The second most important zone for tourism is the coast especially from Puerto Escondido to Huatulco, with sandy beaches on the Pacific Ocean, dolphins, sea turtles, sea turtles and lagoons with water birds. Many beaches are nearly virgin with few visitors but several areas have been developed such as Puerto Escondido, Huatulco, Puerto Ángel, Zipolite, San Agustinillo and Mazunte. Huatulco has been developed to be a major resort by the Fondo Nacional de Fomento al Turismo (FONATUR) with its own international airport. It is located on about 35 km of coastline between Salinas Cruz and Puerto Escondido. The main feature is the bays called Santa Cruz, Cacaluta, El Maguey, La Entrega, Chahué, Tangolunda, Los Conejos, Río Copalita and San Agustín. The main resort covers 21,000 hectares with beaches of fine sand pressed against mountains and some luxury hotels.

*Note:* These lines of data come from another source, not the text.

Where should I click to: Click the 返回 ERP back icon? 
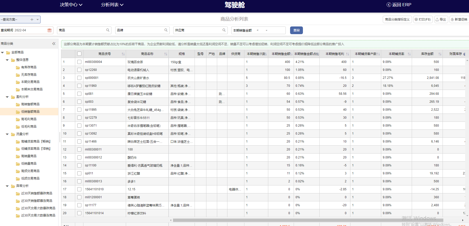click(x=389, y=5)
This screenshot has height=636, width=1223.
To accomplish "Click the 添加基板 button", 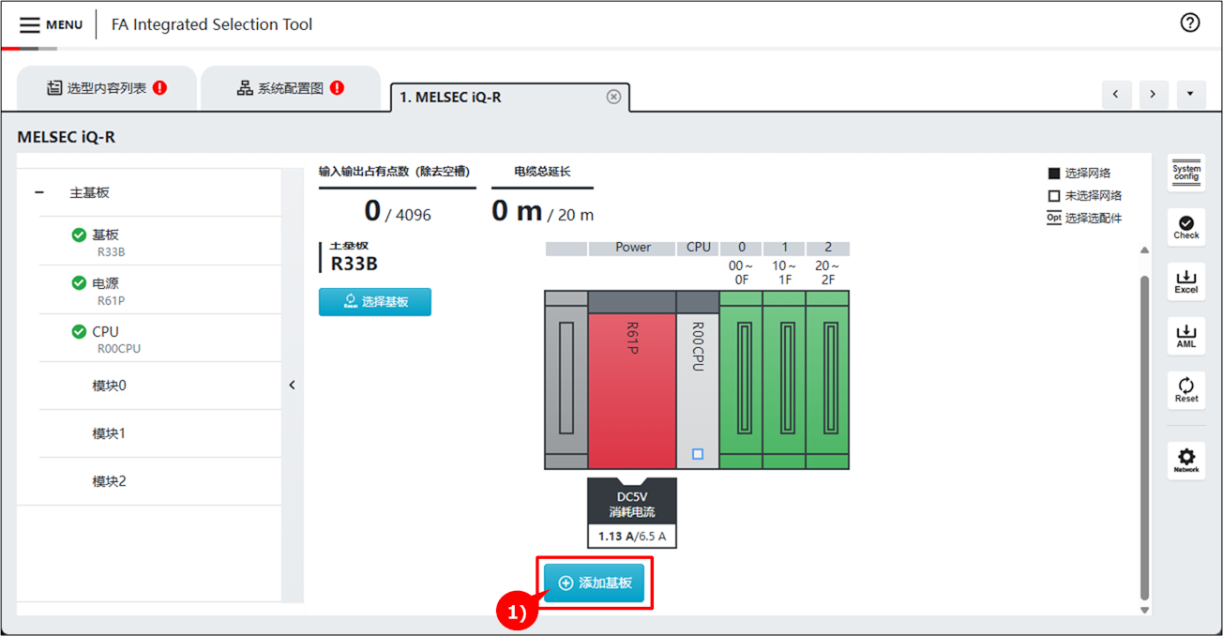I will 595,583.
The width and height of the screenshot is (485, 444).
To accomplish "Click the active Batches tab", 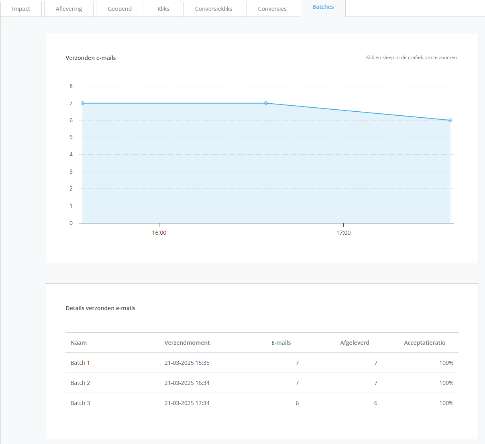I will pos(323,7).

Puerto Escondido is an important destination for tourism from within Mexico with beaches such as Playa Carrizillo. It also attracts international surfers to Zicatela Beach, where an annual surfing competition is held. There are also areas here that are promoted for ecotourism. One of these is the Lagunas de Chacahua National Park. It consists of 14,267 hectares surrounding oceanside lagoons named Chacahua and Pastoría. It also contains a number of rivers, beaches, mangroves, rainforest and grasslands. Wildlife includes 136 species of birds, 23 of reptiles, 4 amphibians and twenty types of mammals. Another important lagoon area is Manialtepec, located near Puerto Escondido.

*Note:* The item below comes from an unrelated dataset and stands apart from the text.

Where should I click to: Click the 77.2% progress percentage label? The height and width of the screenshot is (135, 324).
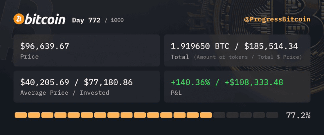pyautogui.click(x=298, y=116)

The teacher's strike of 2006, and the violence associated with it, had a major negative impact on tourism to the Central Valleys regions. The Oaxaca city airport canceled 200 flights a month at its height and a total loss of 7.6 million pesos. Much of this loss occurred because the strikes occurred in the summertime, when most tourists come to the area, especially for the very important Guelaguetza festival. Some impact was felt in the coastal area as well, but it was quicker to recover.